良い畑を探せば、あっという間に袋に一杯になること請け合いです。
ただし、運が悪ければ警察に……食べ方は普通でよいのですが、油と塩で炒めたものもおいしいです。
採取時期…4月の2週目〜5月の2週目ぐらいがピークです。
北海道の至る所にありますので、スピードを出さすにゆっくりと探して下さい。
タケノコ
竹の子は、竹の種類により太さが様々です。
店頭で並んでいる竹の子は、「孟宗竹」の竹の子ですが、その他にマダケ、ホテイチク等、竹であれば全て食用になります。
北海道では、竹と言うよりはササといえるような細い竹(多分、ネマガリダケ?)の竹の子を採取して食べます。(
北海道の皆様、熊に気を付けて下さい。
)
タケノコは当然竹がある場所で採るのですが、管理されている竹林で採ると、泥棒になります。
でも、管理されている竹林は、モウソウダケが中心で、マダケなどは殆ど管理されていません。
☆タケノコの採取時期、場所、食べ方
モウソウダケ
…4月2週〜5月2週
採取するには、鍬が必要です。でも、鍬は農耕用ではなく、開墾用や道路工事用の刃先が丸くなった鍬が最適です。
人家の近辺で採るのは危険です。
少し離れた荒れた竹林が最適で、荒れた竹林の周辺が最適です(荒れた竹林の中は余り竹の子がありません)。

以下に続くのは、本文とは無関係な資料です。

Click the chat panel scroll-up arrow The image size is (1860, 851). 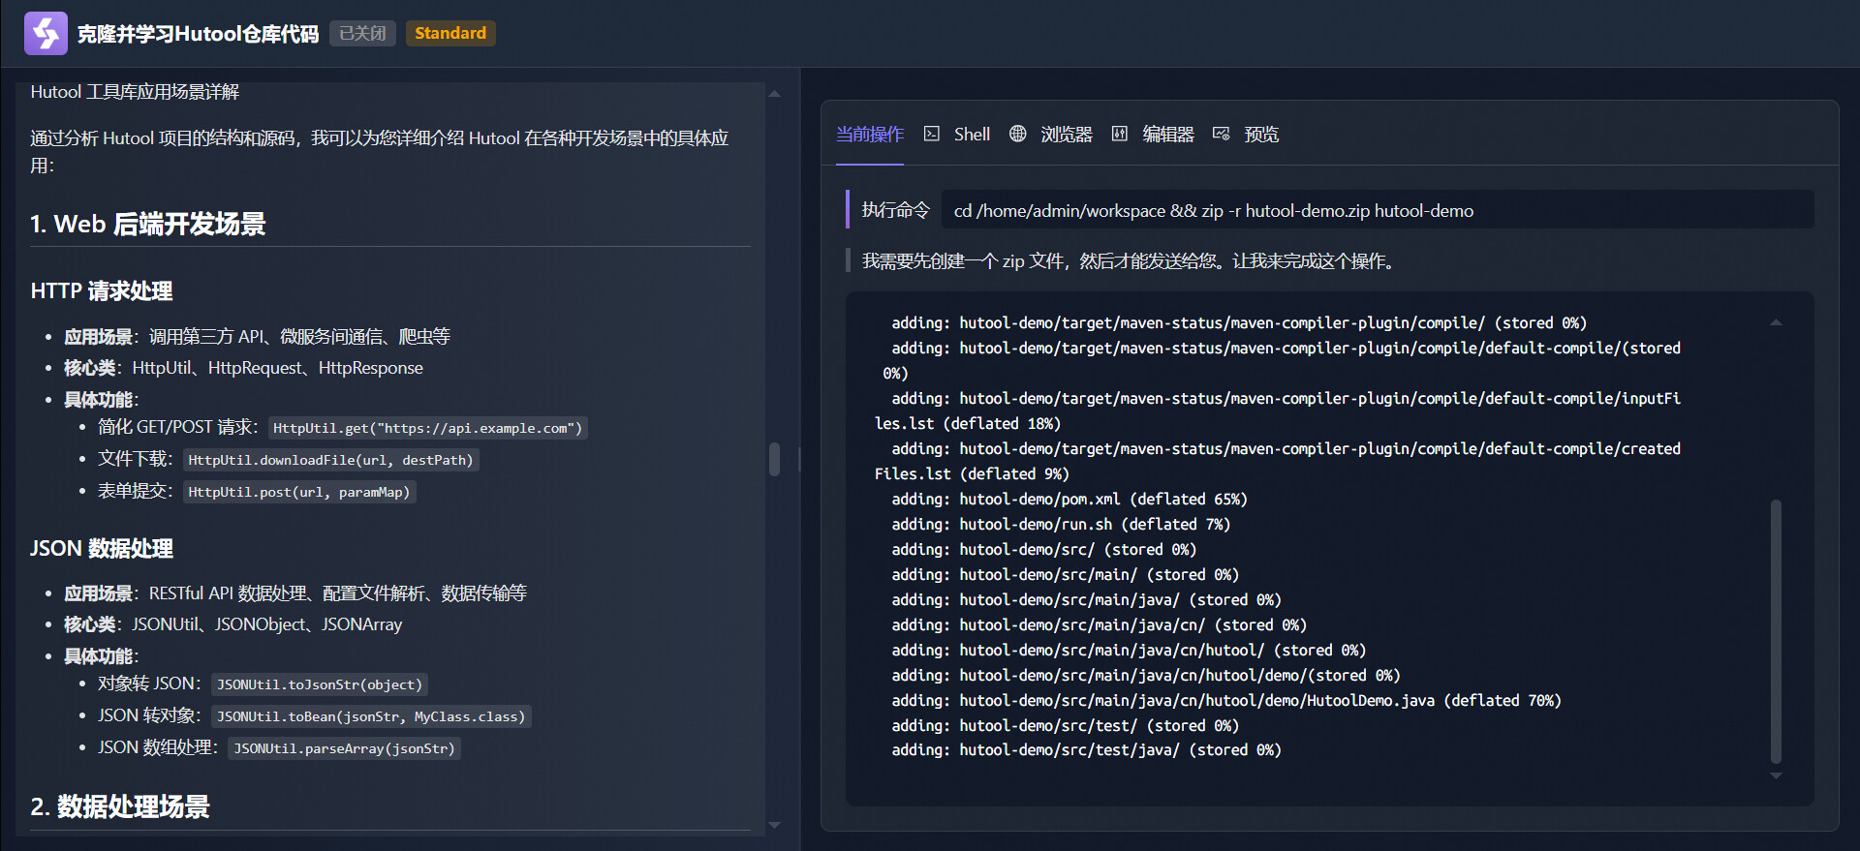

でも、大穴はゴルフ場や団地の開発予定地、高速道路の両側等がありますが、責任はご自分で
当然鍬で起こすのですが、
根本の部分が一番おいしい
ので、大事に採りましょう。
米のとぎ汁や米糠で茹でると云われていますが、新鮮なものは水で十分です。
山椒との和え物もおいしいですが、採って来たら直ぐに茹でて、薄く切って刺身のように醤油とワサビで食べて下さい。これが竹の子かと思います。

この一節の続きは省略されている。